Problem to work on: Report every line of the records below that includes the string "agent".
··· Exercise inputs
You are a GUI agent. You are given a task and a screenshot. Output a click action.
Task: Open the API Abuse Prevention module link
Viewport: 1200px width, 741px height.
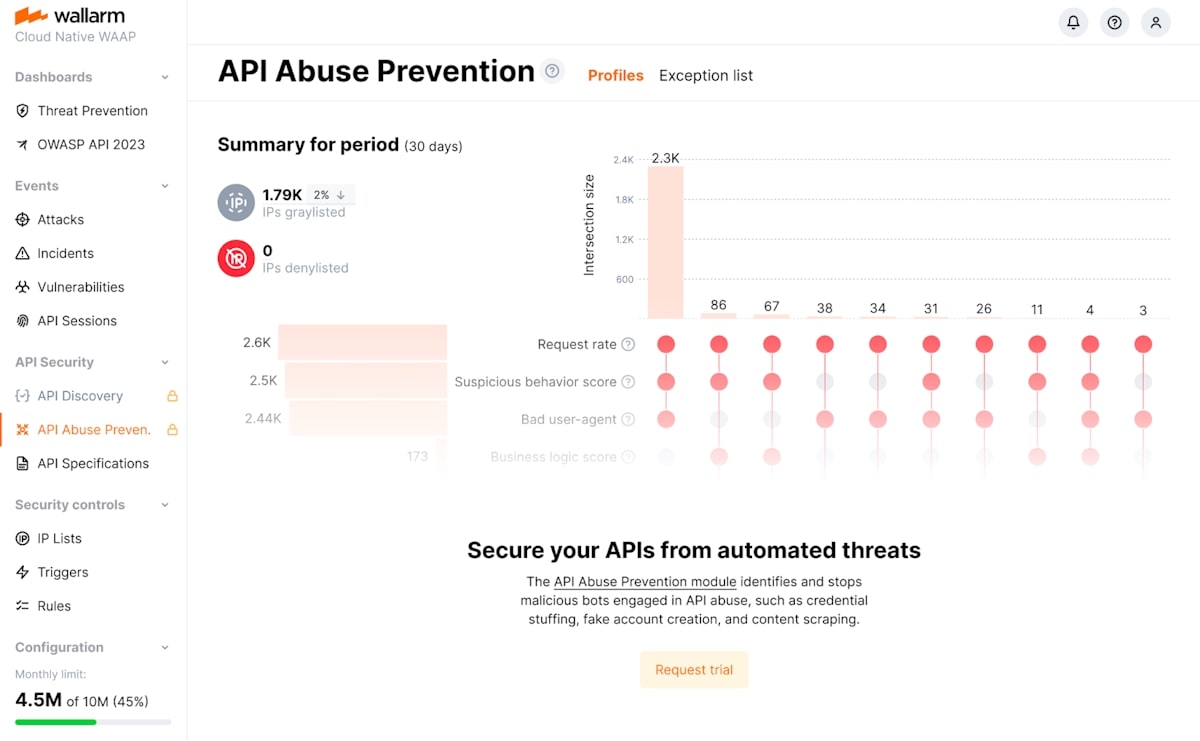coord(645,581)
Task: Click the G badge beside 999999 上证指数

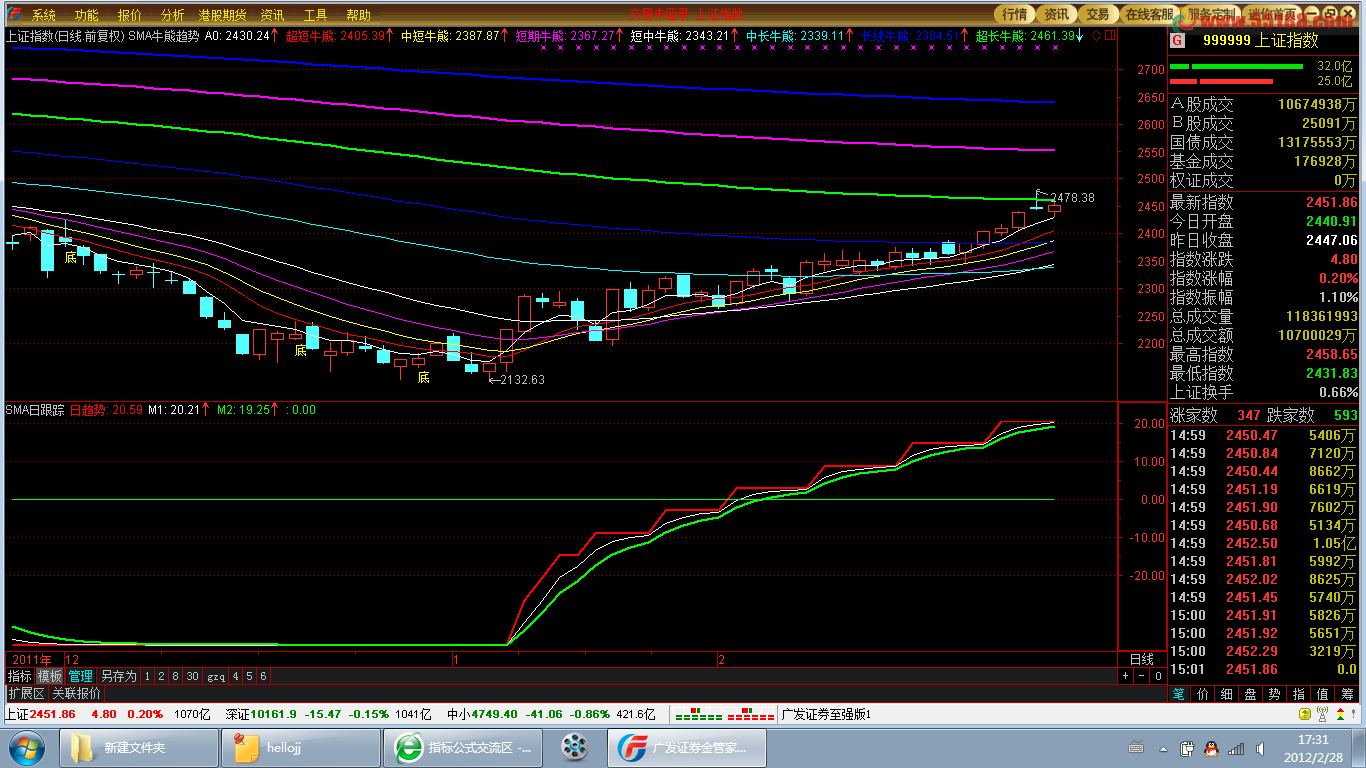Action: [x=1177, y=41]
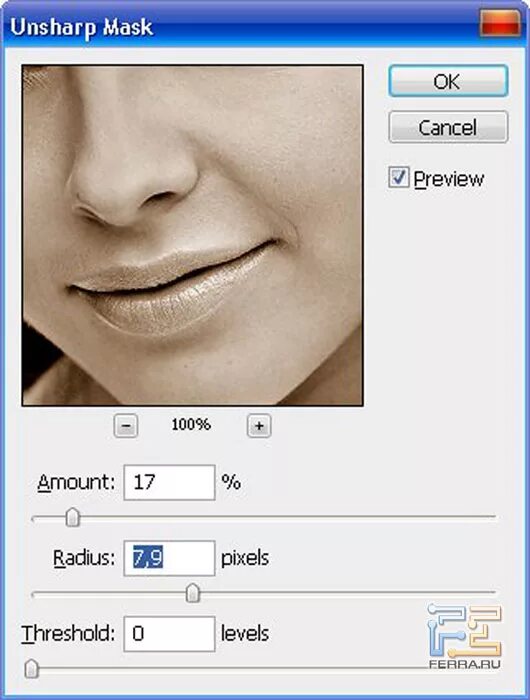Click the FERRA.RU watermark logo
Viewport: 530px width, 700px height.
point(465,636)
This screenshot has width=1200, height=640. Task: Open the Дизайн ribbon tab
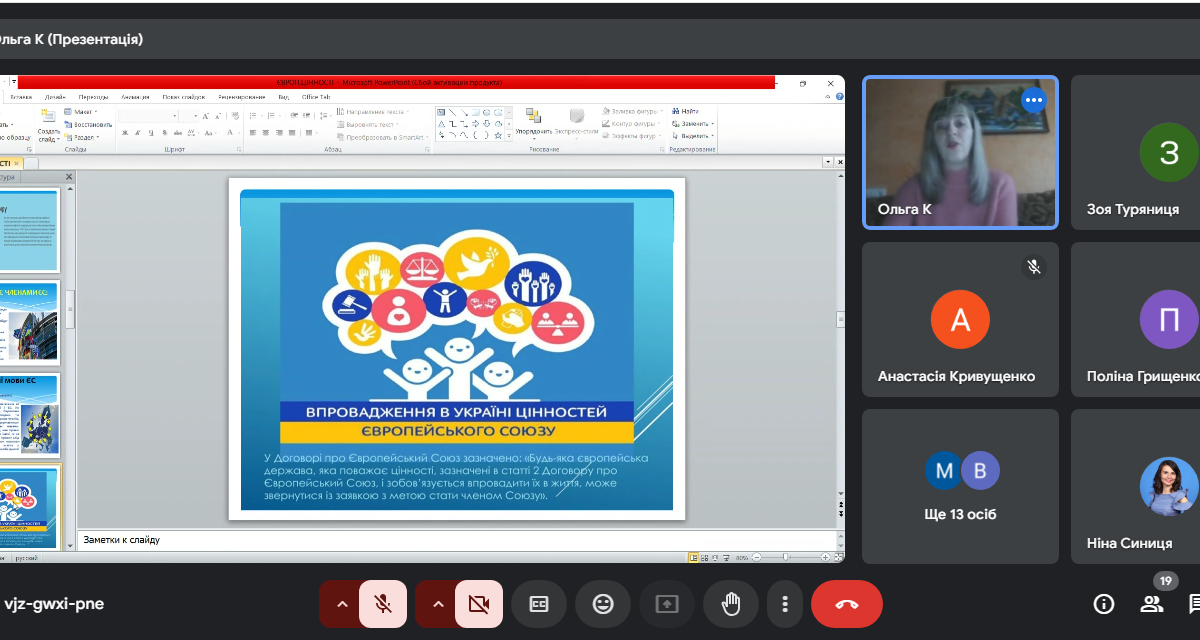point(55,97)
······
··· Exercise inputs
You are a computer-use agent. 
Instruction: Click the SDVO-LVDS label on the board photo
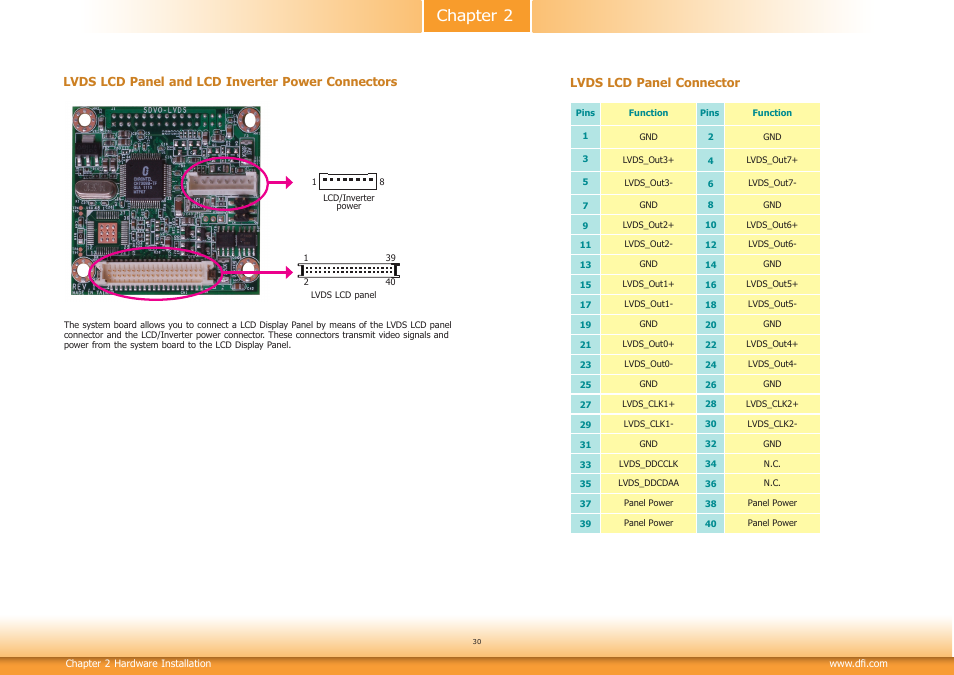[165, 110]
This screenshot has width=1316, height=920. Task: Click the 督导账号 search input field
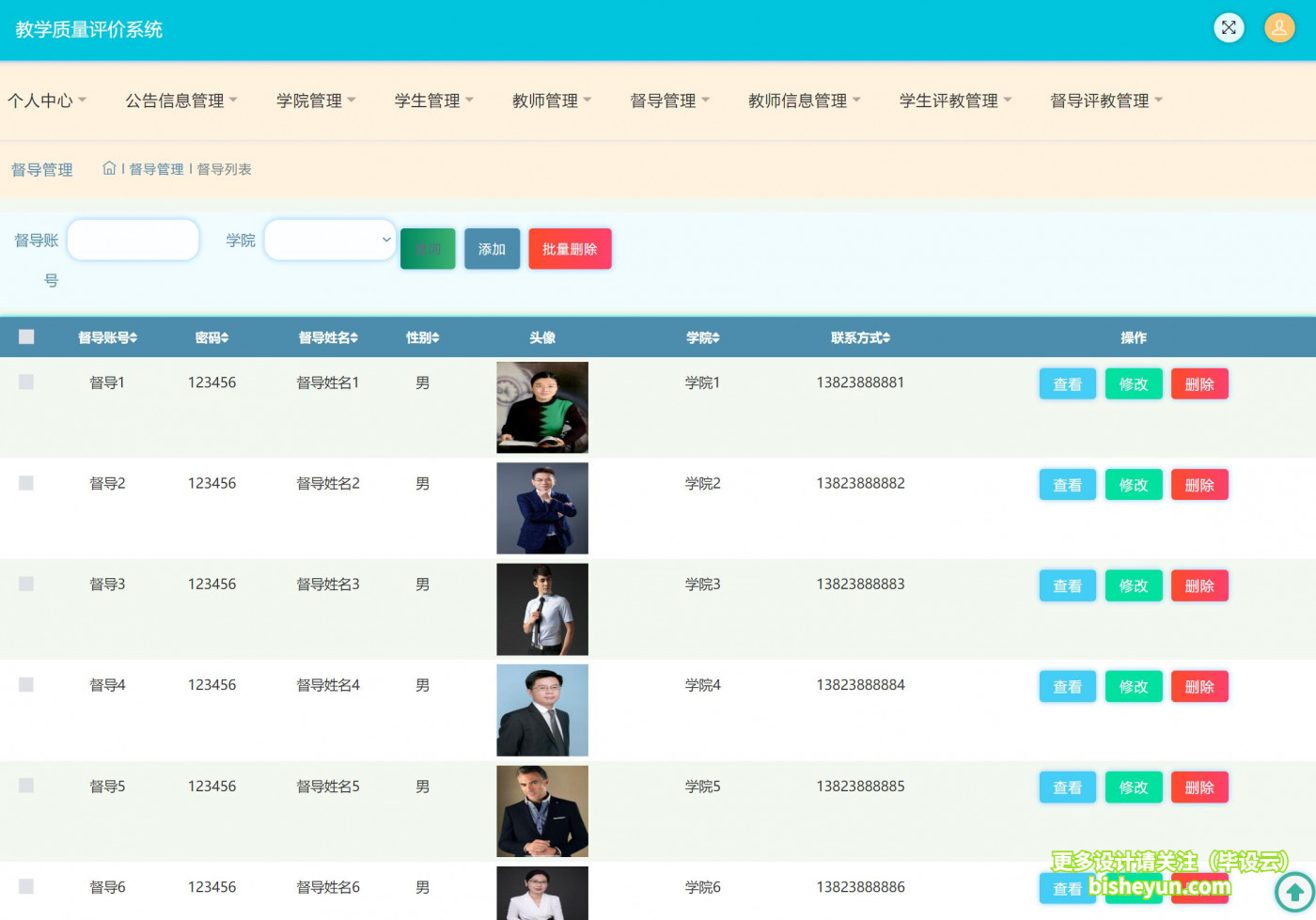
······
··· Exercise inputs
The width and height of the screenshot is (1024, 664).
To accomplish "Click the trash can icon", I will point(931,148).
······
Exercise output:
You are a GUI agent. You are given a task and a screenshot. Output a click action.
You are a computer-use agent. 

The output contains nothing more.